[rohrpost] Kunst für 3 Sekunden

Ursula Damm ursuladamm at onlinehome.de
Don Mar 27 12:28:11 CET 2008


noch eine späte Replik auf Stefan Heidenreichs Artikel:

Die Debatte über das Verschwinden der „Medienkunst“ brachte mich zur  
Überlegung, dass möglicherweise die klassischen Künstler mit der  
intensiven Arbeit an der Ausprägung der eigenen Unverwechselbarkeit/ 
Individualität eine gültigere Antwort auf die Herausforderungen des  
Internets geben als es die Medienkunst/Netzkunst alter Machart  
könnte. Während die Netzkunst sich formalisierter, also abstrahierter  
und verallgemeinerter Formen des Ausdrucks bedient, haben wir auf dem  
Kunstmarkt in den letzten Jahren das Aufblühen des „Handwerks“, also  
der bewußt einzigartigen Handschrift und Bildwelt (ob in der Malerei  
oder der Handzeichnung) der Künstlerpersönlichkeit verfolgen können.  
Gesucht ist das Nicht-Kopierbare, das Einzigartige. Meine These ist  
es, dass gerade die Vernetzung der Welt zu einem Druck auf die  
Individuen geführt hat, sich weiter zu differenzieren, um nicht als   
beliebige Variante eines Typus von Mensch im globalen Brei der  
funktionierenden, angepassten Business-Menschen unterzugehen.
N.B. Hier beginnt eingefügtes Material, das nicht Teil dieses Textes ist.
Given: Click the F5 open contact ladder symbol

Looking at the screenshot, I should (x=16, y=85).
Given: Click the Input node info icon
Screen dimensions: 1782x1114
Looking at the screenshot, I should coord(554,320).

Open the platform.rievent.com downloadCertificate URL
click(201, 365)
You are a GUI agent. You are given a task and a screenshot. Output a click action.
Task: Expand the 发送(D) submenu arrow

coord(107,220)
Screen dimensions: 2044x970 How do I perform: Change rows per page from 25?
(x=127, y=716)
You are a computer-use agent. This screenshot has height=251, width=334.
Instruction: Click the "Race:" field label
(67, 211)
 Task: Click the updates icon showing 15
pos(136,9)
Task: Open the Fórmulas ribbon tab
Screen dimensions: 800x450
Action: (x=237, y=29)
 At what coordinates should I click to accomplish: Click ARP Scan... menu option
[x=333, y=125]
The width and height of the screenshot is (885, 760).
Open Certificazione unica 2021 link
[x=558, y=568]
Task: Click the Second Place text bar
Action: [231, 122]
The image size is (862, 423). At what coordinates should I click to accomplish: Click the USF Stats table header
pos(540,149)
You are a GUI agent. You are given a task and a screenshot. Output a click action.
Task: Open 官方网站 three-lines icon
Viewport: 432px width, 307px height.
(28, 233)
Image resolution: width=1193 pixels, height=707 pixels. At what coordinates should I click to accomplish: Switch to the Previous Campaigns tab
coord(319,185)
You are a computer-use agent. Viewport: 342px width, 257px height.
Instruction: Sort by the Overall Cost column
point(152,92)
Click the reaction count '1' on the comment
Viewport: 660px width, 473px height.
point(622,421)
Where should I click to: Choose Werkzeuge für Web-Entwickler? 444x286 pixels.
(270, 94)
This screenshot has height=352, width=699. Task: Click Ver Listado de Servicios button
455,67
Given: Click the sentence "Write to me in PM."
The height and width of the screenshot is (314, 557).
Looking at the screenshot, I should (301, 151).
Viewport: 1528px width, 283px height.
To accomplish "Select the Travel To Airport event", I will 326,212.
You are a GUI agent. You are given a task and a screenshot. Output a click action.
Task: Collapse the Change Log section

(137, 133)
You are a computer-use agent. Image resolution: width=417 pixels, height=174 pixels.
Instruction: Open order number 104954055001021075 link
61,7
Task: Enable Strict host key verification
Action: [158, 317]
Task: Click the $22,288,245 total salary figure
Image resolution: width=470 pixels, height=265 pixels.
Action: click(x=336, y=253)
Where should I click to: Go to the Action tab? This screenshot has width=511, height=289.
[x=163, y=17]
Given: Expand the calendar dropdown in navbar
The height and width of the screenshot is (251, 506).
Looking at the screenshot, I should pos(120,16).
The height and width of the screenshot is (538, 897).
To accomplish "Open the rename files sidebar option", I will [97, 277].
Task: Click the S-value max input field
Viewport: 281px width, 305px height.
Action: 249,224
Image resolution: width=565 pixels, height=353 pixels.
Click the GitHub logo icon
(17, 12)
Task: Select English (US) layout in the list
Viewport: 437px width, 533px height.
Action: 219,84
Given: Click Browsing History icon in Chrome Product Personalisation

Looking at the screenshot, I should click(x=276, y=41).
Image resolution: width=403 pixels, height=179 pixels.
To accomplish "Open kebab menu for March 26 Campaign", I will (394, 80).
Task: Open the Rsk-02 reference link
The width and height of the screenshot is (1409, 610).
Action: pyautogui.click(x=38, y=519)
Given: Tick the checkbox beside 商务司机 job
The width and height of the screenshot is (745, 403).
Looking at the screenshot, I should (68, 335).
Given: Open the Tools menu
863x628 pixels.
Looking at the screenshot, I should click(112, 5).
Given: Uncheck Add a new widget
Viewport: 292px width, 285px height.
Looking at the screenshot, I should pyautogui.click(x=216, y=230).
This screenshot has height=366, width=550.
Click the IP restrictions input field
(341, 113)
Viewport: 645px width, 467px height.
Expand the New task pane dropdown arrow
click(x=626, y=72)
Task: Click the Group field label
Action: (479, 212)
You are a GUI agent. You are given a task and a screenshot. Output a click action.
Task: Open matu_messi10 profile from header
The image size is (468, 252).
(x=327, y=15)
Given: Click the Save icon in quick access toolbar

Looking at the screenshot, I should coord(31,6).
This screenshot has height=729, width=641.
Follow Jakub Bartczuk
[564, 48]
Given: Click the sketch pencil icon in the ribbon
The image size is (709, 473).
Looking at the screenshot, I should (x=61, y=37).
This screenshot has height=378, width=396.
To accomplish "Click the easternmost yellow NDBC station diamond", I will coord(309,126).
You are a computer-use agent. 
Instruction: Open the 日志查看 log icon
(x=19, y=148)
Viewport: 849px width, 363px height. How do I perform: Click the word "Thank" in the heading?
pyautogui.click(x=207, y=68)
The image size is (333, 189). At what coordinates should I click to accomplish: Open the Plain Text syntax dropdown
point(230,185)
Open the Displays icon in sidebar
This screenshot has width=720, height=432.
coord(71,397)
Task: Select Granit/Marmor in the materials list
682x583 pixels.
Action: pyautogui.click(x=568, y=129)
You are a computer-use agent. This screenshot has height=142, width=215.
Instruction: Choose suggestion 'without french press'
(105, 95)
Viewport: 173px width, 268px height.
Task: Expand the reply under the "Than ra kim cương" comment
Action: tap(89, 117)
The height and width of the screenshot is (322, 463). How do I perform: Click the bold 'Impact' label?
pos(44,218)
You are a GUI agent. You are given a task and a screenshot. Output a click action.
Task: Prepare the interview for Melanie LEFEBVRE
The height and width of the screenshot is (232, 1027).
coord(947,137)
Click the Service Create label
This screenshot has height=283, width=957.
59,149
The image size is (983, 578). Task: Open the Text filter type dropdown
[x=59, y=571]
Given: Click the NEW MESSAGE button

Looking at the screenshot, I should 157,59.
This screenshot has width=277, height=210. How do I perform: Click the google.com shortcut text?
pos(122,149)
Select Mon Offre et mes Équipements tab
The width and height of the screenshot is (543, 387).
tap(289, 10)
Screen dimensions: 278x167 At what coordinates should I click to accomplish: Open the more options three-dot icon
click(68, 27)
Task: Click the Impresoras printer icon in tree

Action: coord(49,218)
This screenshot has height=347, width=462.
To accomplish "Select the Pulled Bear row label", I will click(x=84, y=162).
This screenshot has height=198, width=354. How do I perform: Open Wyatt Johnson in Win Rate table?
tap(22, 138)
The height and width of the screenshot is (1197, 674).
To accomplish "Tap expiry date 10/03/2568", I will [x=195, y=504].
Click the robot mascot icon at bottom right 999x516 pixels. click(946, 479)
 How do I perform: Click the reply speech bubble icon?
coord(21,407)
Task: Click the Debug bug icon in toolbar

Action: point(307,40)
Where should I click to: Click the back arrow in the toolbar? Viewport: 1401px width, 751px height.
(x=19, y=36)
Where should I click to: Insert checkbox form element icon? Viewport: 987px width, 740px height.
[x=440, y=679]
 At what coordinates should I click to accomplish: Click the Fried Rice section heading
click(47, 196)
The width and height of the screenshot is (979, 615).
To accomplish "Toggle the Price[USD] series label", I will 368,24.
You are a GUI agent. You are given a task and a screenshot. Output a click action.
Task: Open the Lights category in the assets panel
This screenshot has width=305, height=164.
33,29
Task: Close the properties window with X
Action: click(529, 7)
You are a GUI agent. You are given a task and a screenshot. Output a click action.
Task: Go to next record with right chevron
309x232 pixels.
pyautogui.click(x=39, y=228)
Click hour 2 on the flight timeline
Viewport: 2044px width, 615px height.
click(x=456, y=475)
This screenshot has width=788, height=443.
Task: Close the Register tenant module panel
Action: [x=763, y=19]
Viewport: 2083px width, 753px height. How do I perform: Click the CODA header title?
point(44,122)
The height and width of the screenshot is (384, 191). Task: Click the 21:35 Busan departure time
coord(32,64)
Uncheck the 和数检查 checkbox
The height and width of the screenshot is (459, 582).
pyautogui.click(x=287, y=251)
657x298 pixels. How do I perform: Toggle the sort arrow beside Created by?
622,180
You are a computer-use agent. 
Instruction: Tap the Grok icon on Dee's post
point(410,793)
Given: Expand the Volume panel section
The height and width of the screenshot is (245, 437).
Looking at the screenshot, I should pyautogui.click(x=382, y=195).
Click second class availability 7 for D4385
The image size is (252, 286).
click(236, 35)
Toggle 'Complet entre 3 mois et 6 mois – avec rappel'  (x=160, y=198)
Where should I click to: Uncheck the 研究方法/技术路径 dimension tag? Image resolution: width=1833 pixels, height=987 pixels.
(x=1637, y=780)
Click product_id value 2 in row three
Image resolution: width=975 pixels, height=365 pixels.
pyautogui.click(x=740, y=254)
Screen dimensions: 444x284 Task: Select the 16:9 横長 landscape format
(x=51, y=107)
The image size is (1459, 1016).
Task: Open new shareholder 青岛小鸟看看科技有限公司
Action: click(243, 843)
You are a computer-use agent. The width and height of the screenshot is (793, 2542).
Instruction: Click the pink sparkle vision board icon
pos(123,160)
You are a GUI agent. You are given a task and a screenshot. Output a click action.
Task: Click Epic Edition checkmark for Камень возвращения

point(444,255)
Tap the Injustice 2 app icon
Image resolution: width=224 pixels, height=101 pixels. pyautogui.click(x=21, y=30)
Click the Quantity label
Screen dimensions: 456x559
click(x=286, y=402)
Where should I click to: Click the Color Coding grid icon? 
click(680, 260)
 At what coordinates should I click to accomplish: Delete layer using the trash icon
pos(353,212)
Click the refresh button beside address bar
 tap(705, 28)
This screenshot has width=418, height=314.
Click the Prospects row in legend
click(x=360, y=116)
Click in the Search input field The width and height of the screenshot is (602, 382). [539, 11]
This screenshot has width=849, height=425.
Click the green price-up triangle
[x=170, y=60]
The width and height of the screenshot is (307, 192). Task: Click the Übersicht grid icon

Und da  
gelten Künstler alter Machart weiterhin als Vorbilder und Heroen  
(nicht aber Medienkünstler, die sich der Werkzeuge bedienen, die  
gerade zur Verflachung der eigenen Selbstwahrnehmung führen).
Brauchen wir also wirklich keine Medienkunst mehr?
Nun, so einfach kann es nicht sein. Die Kompetenz der klassischen  
Künstler hört eben auch dort auf, wo Ihr Arbeitsgebiet zu Ende ist.  
Dort wo es um Lebensbedingungen im Zeitalter der Vernetztheit geht,  
sind sie zumindest nicht als aktiv Handelnde erfahren. Konzepte, wie  
und zu welchen Bedingungen Vernetzung erfolgen muß, welche  
Lebensformen (Hierarchien / Heterarchien / bottom-up Verfahren) durch  
mediale Apparate und Anordnungen entstehen, liefern sie nicht. Sie  
können allemal für eine „Verlustmeldung“ gut sein und erfahrbar  
machen, was klassische Kunst zu leisten in der Lage war und mediale  
Kunst oder mediale Lebensformen (noch oder scheinbar) nicht können.  
Aber woher sollten sie ihre Visionen für eine moderne Gesellschaft  
nehmen, die ohne Internet nicht mehr denkbar ist?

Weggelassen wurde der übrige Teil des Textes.